Selon la présidente, il manque de ressources dans la plupart des régions francophones. Le Grand Moncton est assez bien desservi, mais toutes les autres régions auraient besoin de davantage de lecteurs. Odette Albert se désole de voir que certaines écoles qui aimeraient offrir le programme ne peuvent pas le faire.

De plus, même dans les écoles où le service est offert, le nombre de ressources est insuffisant pour remplacer les lecteurs qui doivent s’absenter.

Le plaisir de la lecture

Les bénévoles vont dans les écoles faire la lecture à de petits groupes de deux à six élèves. Ils invitent les enfants à poser des questions, à participer et à voyager à travers les livres. L’objectif est de montrer aux enfants que la lecture peut être plaisante.

«Il y a beaucoup d’enfants qui n’aiment pas tellement lire, surtout les garçons, et alors ça leur donne un coup de main. Je ne dis pas que c’est une recette miracle, mais ça donne un coup de main aux enfants et aux écoles pour que les enfants aiment lire.»

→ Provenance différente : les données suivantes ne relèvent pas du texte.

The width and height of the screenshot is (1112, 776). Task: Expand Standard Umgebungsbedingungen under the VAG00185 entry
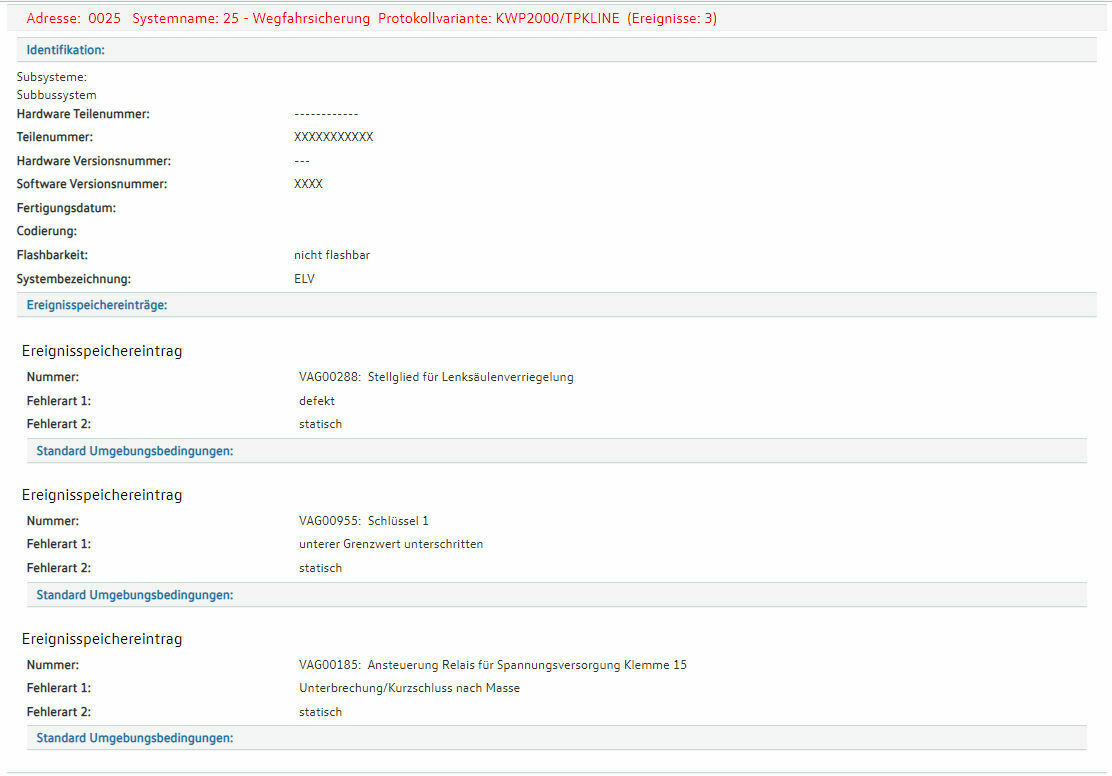135,738
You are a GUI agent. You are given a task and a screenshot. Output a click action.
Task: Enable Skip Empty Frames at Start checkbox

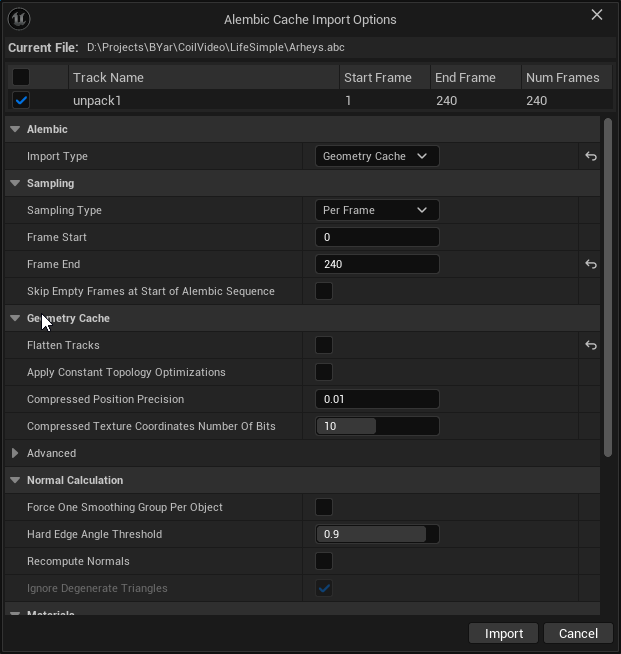point(324,291)
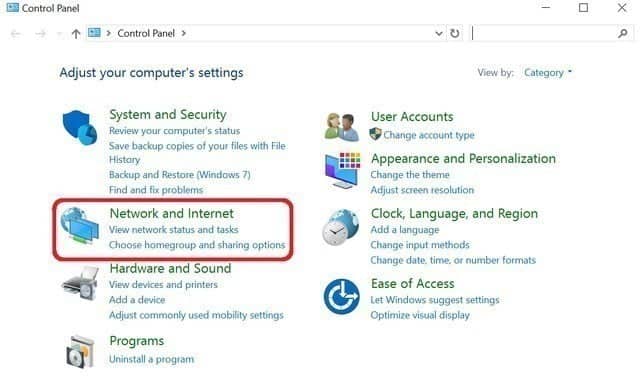Refresh the Control Panel view
This screenshot has height=391, width=640.
point(455,33)
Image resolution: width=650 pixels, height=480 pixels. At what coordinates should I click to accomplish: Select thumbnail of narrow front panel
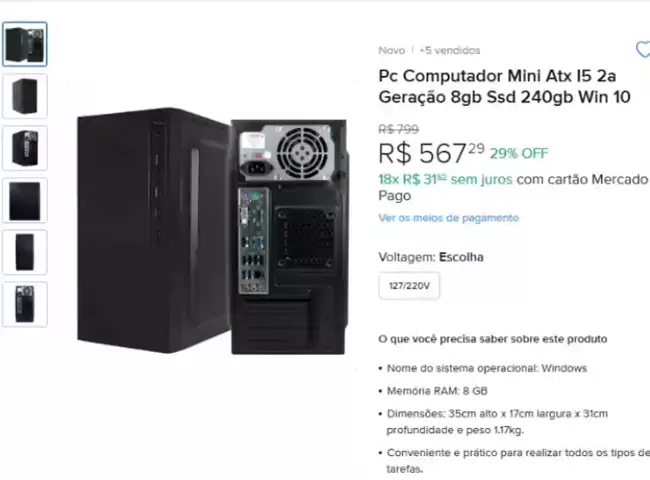tap(25, 252)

En développant un sentiment d’attachement pour le lecteur bénévole, les enfants sont plus réceptifs, estime Odette Albert.

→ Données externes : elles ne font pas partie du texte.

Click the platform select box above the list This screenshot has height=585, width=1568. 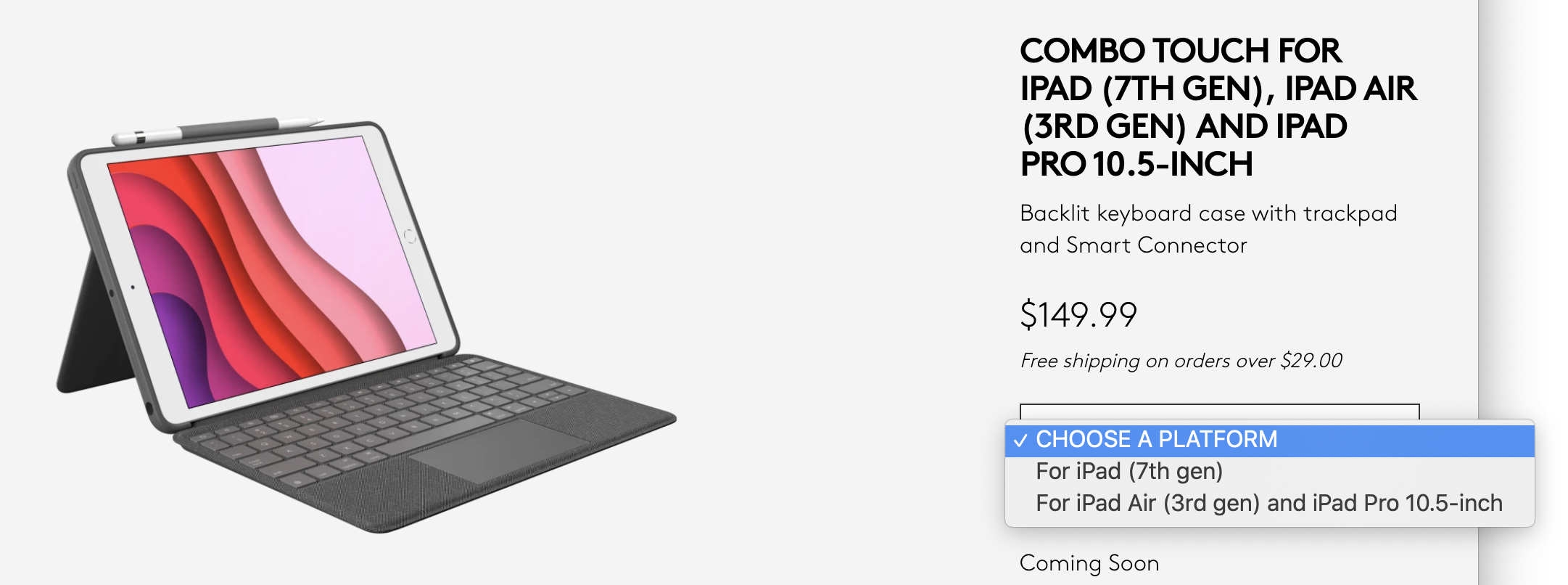(1218, 412)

«Les enfants qui ont peu de vocabulaire, ça les aide beaucoup. On a des enfants qui sont pas mal gênés quand ils arrivent. Après un bout de temps, la gêne disparaît et on voit une évolution dans leur façon d’interagir.»

Depuis 13 ans en Acadie

Fondée en France par l’écrivain Alexandre Jardin, l’initiative Lire et faire lire existe depuis 13 ans en Acadie. Odette Albert s’est engagée dans ce programme, entre autres, pour insuffler un sentiment de fierté aux enfants.

«J’ai eu une bonne profession, je trouve que la société m’a beaucoup donné et puis je trouve que je dois donner en retour et ce sont les enfants qui ont besoin le plus d’aide pour devenir des citoyens fiers de qui ils sont, c’est-à-dire des francophones dans un milieu anglophone. Je crois qu’un enfant qui aime lire va réussir ses études parce qu’aimer lire, c’est aimer aussi apprendre, c’est de voir des choses nouvelles, c’est aller s’informer quand on ne sait pas quelque chose.»

Elle ajoute que le programme procure aussi une énorme satisfaction aux lecteurs bénévoles puisque les enfants s’attachent à eux.

«Les enfants s’attachent à toi et tu t’attaches aux enfants. C’est comme si j’étais la grand-mère de tous ces enfants-là en même temps et il y a beaucoup d’affection de la part des enfants.»